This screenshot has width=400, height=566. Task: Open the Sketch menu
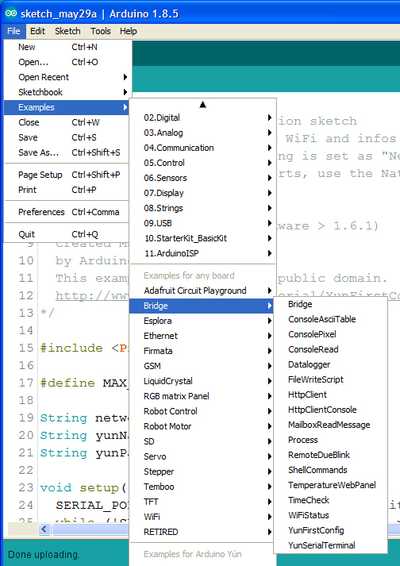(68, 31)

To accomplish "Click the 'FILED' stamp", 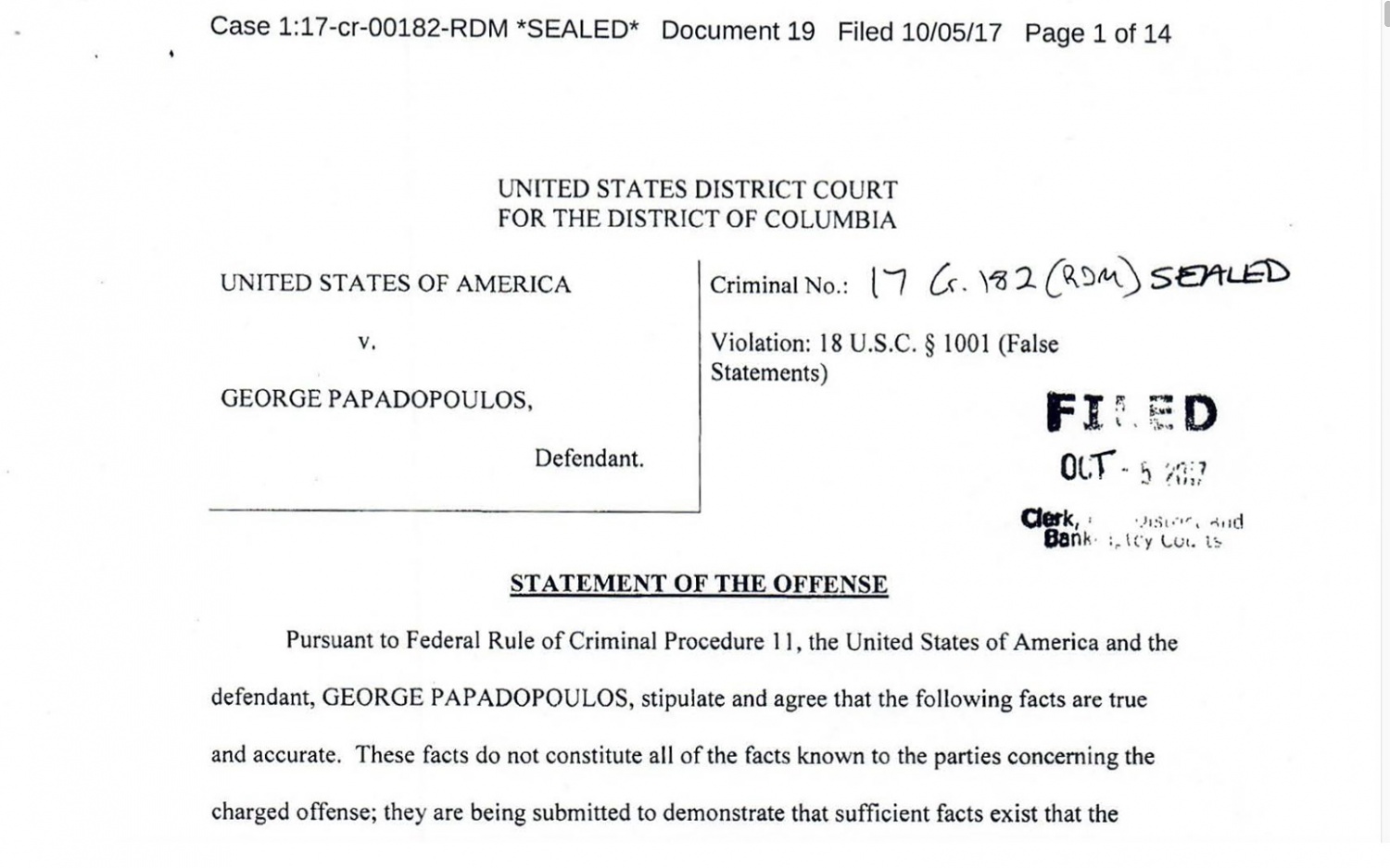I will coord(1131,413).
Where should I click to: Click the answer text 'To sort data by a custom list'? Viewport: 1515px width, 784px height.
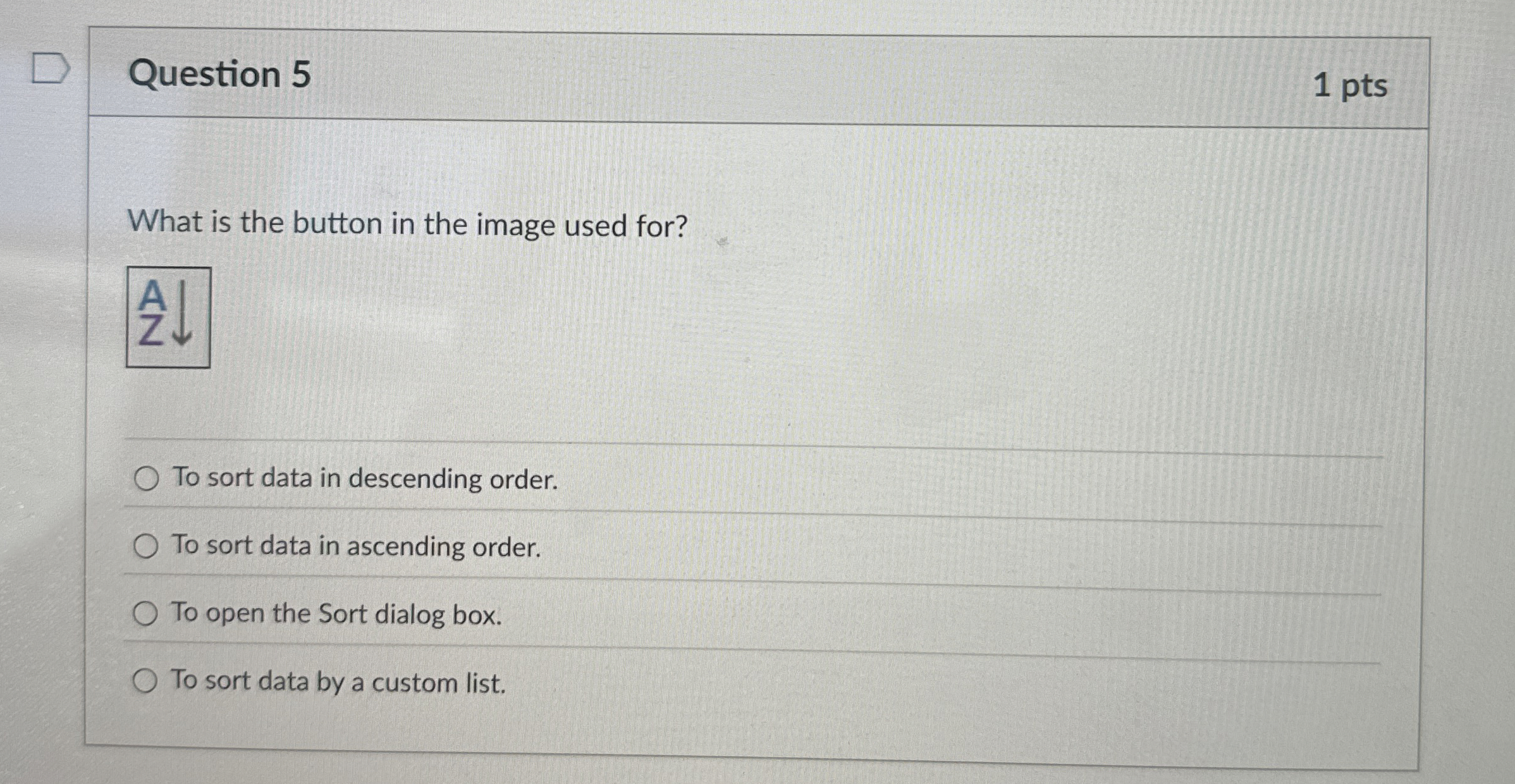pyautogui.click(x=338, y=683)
════
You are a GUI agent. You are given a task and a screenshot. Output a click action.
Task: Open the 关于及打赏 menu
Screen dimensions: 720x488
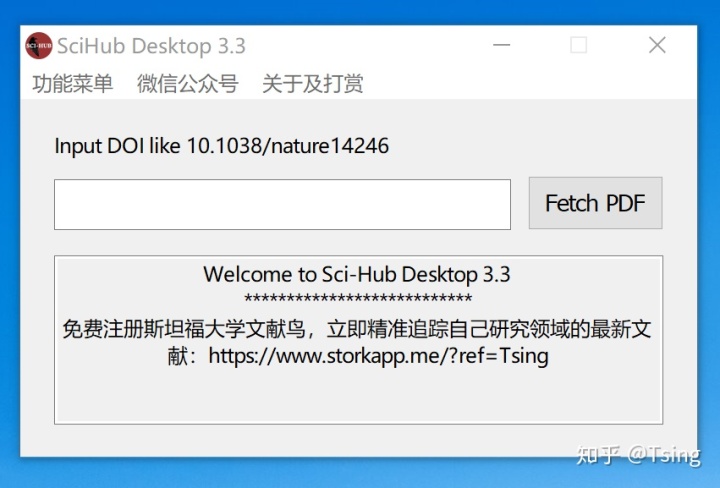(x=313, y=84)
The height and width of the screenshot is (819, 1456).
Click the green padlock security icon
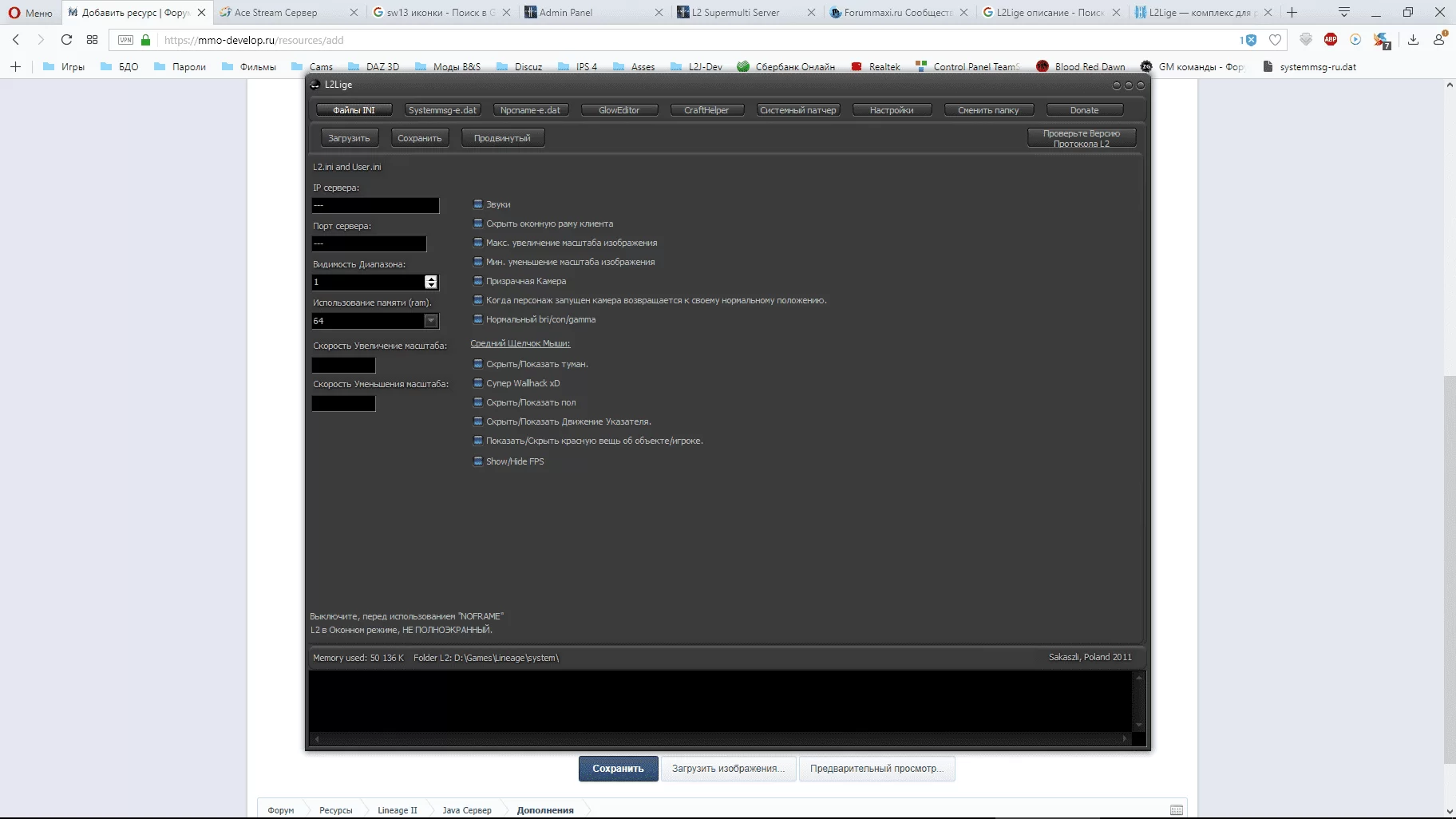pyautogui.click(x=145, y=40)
════
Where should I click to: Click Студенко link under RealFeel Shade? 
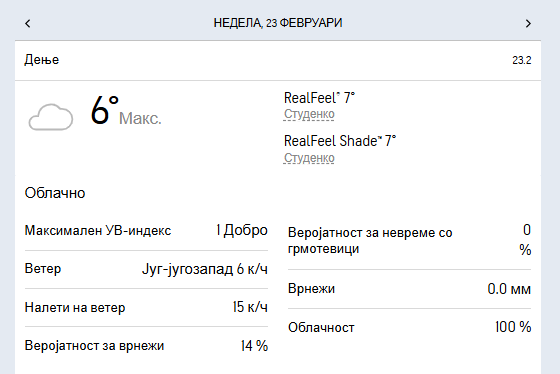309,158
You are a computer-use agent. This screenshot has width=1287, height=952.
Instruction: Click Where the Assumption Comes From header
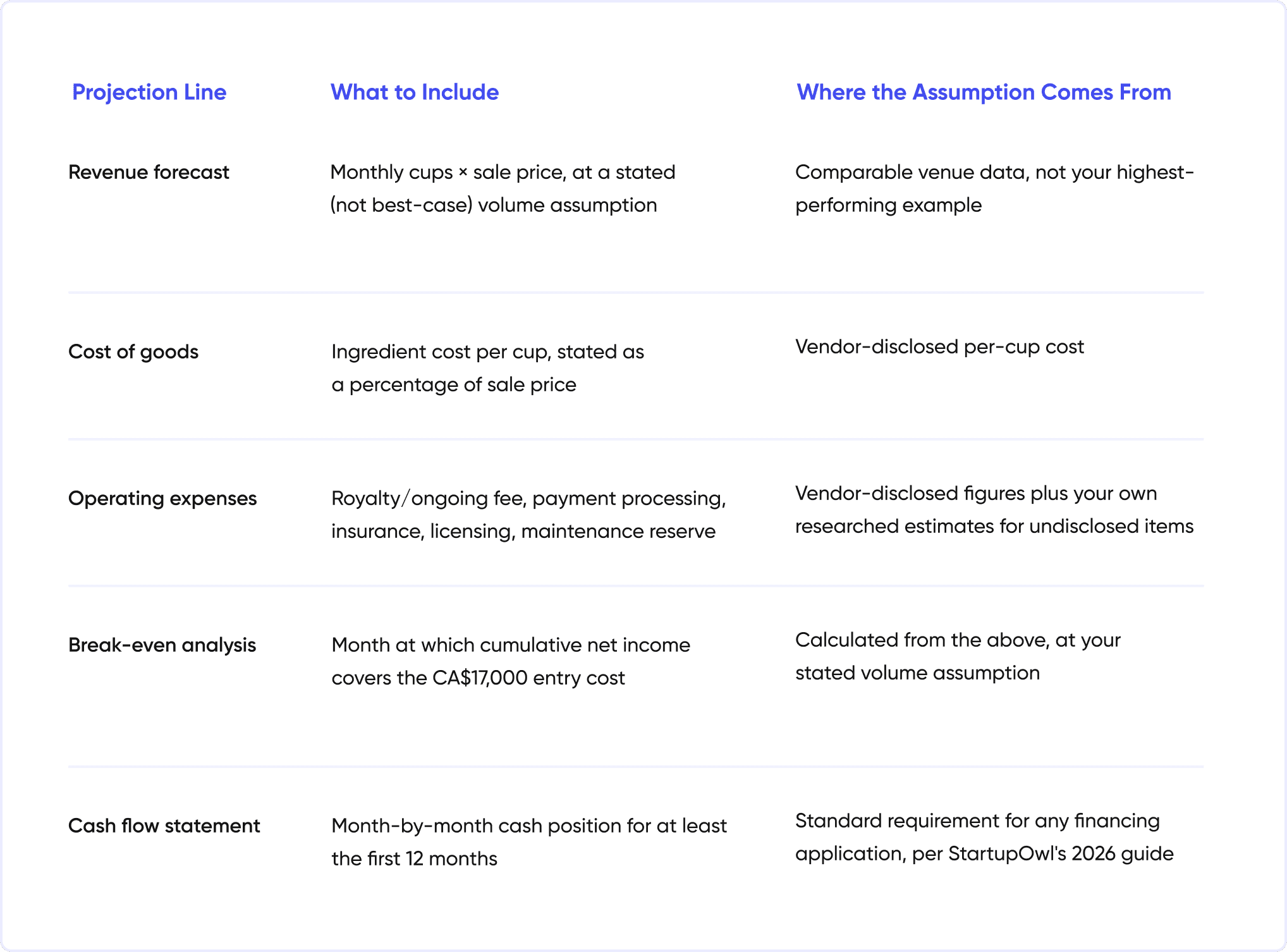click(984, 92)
════
* [Exercise prompt]: Within the material above, report how many lines carry the word "agent", and nothing else.

* [Task solution]: 2